Mobile health: Staking a path from advisement to ownership

October 3rd, 2018 / By Katie Christensen

In 2018, can we all agree that the acute onset model of health care doesn’t work out so well? Avoiding preventive care and annual doctor visits in favor of waiting to go to the doctor until something  happens to you can  trigger an emergency room visit and a potentially preventable admission to the hospital. This is not an optimal way to achieve any of the Triple Aim initiatives: improving health, quality and reducing cost.

As we strive to attain these goals, we examine our current mobile-health environment. The National Institute of Health states:

“….Numerous apps are now available to assist healthcare providers with many important tasks, such as: information and time management; health record maintenance and access; communications and consulting; reference and information gathering; patient management and monitoring; clinical decision-making; and medical education and training.”

Make no mistake: This is good. Really good. Even with all this digital progress, much more work needs to be done before we lay claim to shared electronic health data. For example, we often still ask patients for their list of medications when they come to the emergency department (ED). This can be risky, particularly for the elderly Medicare population and yet a post-discharge physician will often have all relevant information available at their fingertips. How can we make sure patient information is available to all providers at all points of care?

We need to leverage this opportunity to coordinate care.

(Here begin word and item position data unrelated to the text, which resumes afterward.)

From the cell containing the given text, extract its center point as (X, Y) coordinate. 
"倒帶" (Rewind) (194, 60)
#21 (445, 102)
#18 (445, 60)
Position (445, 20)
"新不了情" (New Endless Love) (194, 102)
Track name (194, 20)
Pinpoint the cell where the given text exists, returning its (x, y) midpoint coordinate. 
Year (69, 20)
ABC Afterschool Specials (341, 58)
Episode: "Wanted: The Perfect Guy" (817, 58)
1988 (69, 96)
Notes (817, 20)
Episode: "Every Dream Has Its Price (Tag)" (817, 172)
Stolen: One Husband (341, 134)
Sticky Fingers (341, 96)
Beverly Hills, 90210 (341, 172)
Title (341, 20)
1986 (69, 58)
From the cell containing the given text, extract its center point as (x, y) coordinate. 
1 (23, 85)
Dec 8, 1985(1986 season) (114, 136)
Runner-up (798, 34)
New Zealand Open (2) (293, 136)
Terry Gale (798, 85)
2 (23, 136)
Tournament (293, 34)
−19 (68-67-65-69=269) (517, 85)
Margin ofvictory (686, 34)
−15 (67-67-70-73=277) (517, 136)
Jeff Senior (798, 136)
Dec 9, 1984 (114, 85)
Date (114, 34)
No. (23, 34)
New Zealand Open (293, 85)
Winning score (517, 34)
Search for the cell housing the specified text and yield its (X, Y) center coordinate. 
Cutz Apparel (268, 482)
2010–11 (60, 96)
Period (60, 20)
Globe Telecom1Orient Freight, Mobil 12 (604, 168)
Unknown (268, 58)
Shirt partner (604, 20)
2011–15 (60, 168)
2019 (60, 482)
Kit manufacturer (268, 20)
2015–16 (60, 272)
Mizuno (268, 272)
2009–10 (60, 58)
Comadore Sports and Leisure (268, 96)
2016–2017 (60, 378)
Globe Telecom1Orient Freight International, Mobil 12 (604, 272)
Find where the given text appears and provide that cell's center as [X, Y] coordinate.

It is wonderful that more information is recorded in EHRs and healthcare apps, but a key challenge is the need to coordinate care so adverse events and acute onset can be avoided. The objective is to transform information into a workflow that represents actionable next steps eliminating the downstream need to run to the ED, which in turn eliminates the need for observation and/or admission. 

It is a step in the right direction for the physician or a care coordinator to get a text or phone call if the patient is not taking their meds, but let’s think about the next step. The truth is, providers need to know even more information about the member’s risk status as it may necessitate a change in their clinical pathway. Is their heart rate elevated? Are they feeling stressed? What other symptoms, if any, are present?

Some of this work is already in progress. These apps are touching on care coordination processes, but invariably in a niche patient segment because mainstream adoption hasn’t yet been achieved. The central theme of these initiatives is to push technology coupled with intelligent workflow. Mobile technology offers the opportunity to shift the information paradigm in health care, leveraging technology to work a healthcare issue from identification to closure.

Here’s what the future could look like for patients with chronic conditions:

Vitals are checked (and perhaps more …) through a scanner on the shower door in the morning. Errant values are communicated to the PCP with relevant escalation depending on the specific vital being tested, deviation from history, co-morbid conditions and patient history (just discharged yesterday?). Patient receives instructional next steps via text and reviews recommendations with care.

For members on targeted medications:

A medication monitoring device is deployed to ensure compliance. Non-compliance is escalated as in the process above, depending on a number of factors, including social determinants. Is the patient elderly? Do they show signs of dementia? Do they live alone?

Not just sharing information, but using that information to take steps toward solving the problem.

Katie Christensen is a healthcare consulting manager within the Population and Payment Solutions group of 3M Health Information Systems.